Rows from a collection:
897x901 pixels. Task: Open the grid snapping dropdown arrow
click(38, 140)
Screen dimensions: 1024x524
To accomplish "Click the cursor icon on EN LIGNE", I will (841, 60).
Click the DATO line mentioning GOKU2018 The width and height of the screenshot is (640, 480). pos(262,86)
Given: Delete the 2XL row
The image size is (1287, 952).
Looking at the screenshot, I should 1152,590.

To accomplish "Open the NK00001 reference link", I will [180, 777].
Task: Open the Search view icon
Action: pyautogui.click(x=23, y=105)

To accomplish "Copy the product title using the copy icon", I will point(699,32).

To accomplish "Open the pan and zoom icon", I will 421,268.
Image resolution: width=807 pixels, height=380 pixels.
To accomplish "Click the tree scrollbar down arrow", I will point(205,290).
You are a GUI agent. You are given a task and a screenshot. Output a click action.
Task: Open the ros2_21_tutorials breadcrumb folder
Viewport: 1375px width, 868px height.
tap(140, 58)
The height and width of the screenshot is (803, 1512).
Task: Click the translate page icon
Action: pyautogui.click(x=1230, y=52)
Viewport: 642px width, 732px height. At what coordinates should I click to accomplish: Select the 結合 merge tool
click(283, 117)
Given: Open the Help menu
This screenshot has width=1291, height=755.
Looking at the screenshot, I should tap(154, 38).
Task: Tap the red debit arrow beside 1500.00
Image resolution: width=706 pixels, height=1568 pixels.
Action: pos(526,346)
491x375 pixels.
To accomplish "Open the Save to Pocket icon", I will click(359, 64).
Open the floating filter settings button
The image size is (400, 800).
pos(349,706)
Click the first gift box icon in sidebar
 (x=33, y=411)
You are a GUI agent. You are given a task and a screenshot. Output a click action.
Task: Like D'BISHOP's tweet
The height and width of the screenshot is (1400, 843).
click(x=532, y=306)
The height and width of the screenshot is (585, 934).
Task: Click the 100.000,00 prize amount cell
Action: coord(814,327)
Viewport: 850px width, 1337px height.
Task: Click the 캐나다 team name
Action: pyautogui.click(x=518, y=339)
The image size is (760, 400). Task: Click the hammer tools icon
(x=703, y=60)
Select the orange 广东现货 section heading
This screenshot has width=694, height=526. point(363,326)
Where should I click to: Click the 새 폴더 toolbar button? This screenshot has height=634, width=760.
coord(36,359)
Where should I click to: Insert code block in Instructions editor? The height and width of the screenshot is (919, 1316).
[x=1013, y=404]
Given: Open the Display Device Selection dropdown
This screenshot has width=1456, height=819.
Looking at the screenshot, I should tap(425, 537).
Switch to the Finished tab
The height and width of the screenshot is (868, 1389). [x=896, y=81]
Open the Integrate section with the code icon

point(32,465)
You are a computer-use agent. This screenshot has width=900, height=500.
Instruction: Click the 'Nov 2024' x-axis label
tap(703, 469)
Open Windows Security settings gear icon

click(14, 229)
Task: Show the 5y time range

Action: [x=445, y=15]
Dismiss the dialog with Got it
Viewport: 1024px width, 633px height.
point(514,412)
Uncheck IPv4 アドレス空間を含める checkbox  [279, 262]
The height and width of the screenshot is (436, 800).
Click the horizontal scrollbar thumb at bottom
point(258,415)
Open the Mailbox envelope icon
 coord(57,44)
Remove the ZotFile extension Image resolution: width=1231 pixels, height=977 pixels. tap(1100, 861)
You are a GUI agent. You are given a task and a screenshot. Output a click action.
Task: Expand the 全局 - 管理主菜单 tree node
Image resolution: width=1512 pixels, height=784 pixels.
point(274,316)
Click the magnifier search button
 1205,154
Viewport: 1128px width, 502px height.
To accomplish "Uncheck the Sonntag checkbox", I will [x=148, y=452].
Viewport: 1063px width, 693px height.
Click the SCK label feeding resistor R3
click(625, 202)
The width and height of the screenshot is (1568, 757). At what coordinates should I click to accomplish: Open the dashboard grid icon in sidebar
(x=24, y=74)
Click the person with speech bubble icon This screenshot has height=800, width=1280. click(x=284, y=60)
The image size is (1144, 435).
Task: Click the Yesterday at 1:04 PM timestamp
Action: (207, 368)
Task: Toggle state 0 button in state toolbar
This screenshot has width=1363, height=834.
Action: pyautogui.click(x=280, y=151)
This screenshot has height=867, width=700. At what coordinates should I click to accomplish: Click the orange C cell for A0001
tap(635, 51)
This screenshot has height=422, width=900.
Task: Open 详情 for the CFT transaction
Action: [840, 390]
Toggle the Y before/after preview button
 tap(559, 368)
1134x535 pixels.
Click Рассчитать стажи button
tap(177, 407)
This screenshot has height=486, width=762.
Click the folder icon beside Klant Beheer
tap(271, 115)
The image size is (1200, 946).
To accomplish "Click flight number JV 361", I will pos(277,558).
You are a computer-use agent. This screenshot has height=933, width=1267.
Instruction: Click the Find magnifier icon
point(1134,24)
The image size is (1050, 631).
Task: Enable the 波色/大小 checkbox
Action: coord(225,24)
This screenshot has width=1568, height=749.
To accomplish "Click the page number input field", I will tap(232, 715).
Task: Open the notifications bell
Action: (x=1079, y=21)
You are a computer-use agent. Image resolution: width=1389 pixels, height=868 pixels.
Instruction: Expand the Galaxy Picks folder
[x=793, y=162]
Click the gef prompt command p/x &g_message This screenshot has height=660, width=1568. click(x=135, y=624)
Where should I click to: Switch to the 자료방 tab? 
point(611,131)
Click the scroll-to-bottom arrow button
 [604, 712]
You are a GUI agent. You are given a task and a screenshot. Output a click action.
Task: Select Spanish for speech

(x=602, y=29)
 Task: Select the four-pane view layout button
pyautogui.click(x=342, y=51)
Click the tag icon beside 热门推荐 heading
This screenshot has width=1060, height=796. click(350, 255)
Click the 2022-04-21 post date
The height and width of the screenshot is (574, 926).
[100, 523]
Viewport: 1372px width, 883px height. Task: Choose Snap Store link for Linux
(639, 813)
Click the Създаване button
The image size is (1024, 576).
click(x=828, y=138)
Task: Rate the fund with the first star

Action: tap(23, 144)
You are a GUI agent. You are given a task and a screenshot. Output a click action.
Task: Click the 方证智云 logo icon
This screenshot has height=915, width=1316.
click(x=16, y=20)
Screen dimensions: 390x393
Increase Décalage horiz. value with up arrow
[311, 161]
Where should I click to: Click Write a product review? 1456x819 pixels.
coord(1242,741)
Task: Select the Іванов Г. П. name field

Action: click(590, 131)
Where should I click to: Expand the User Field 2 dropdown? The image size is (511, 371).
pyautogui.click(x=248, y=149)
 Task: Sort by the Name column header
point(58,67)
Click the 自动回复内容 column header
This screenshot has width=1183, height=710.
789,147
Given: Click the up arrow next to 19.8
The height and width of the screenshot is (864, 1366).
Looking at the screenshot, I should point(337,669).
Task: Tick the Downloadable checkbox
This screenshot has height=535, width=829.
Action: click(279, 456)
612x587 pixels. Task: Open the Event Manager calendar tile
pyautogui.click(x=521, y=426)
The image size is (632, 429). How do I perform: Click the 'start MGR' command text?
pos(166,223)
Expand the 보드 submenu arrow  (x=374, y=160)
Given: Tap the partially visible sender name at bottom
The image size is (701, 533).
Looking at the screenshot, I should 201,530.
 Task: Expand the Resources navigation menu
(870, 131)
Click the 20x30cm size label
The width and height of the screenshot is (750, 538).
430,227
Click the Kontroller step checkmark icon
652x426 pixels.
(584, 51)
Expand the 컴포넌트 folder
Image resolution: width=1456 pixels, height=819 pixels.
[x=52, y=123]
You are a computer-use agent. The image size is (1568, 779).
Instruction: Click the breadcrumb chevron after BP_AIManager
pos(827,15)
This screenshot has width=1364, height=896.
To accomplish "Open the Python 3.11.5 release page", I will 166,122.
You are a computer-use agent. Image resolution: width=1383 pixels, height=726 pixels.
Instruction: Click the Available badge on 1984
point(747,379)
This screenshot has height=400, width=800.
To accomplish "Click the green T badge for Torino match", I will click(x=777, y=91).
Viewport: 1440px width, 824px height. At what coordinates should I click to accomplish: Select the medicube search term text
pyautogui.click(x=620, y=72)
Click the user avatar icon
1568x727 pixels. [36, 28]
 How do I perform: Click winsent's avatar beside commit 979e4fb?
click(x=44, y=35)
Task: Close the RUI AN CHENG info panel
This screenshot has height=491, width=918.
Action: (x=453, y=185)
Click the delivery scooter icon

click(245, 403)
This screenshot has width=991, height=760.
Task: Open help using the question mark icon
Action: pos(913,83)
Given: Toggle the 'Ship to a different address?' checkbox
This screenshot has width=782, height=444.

# Required task:
Copy the stretch from the line containing "Expand the 컴포넌트 folder" through the end of the rows, swapping "Instruction" for "Command" and leaving everything else unchanged.

# Response for this exercise:
Expand the 컴포넌트 folder
Image resolution: width=1456 pixels, height=819 pixels.
[x=52, y=123]
You are a computer-use agent. The image size is (1568, 779).
Command: Click the breadcrumb chevron after BP_AIManager
pos(827,15)
This screenshot has width=1364, height=896.
To accomplish "Open the Python 3.11.5 release page", I will 166,122.
You are a computer-use agent. Image resolution: width=1383 pixels, height=726 pixels.
Command: Click the Available badge on 1984
point(747,379)
This screenshot has height=400, width=800.
To accomplish "Click the green T badge for Torino match", I will click(x=777, y=91).
Viewport: 1440px width, 824px height. At what coordinates should I click to accomplish: Select the medicube search term text
pyautogui.click(x=620, y=72)
Click the user avatar icon
1568x727 pixels. [36, 28]
 How do I perform: Click winsent's avatar beside commit 979e4fb?
click(x=44, y=35)
Task: Close the RUI AN CHENG info panel
This screenshot has height=491, width=918.
Action: (x=453, y=185)
Click the delivery scooter icon

click(245, 403)
This screenshot has width=991, height=760.
Task: Open help using the question mark icon
Action: pos(913,83)
Given: Toggle the 'Ship to a different address?' checkbox
This screenshot has width=782, height=444.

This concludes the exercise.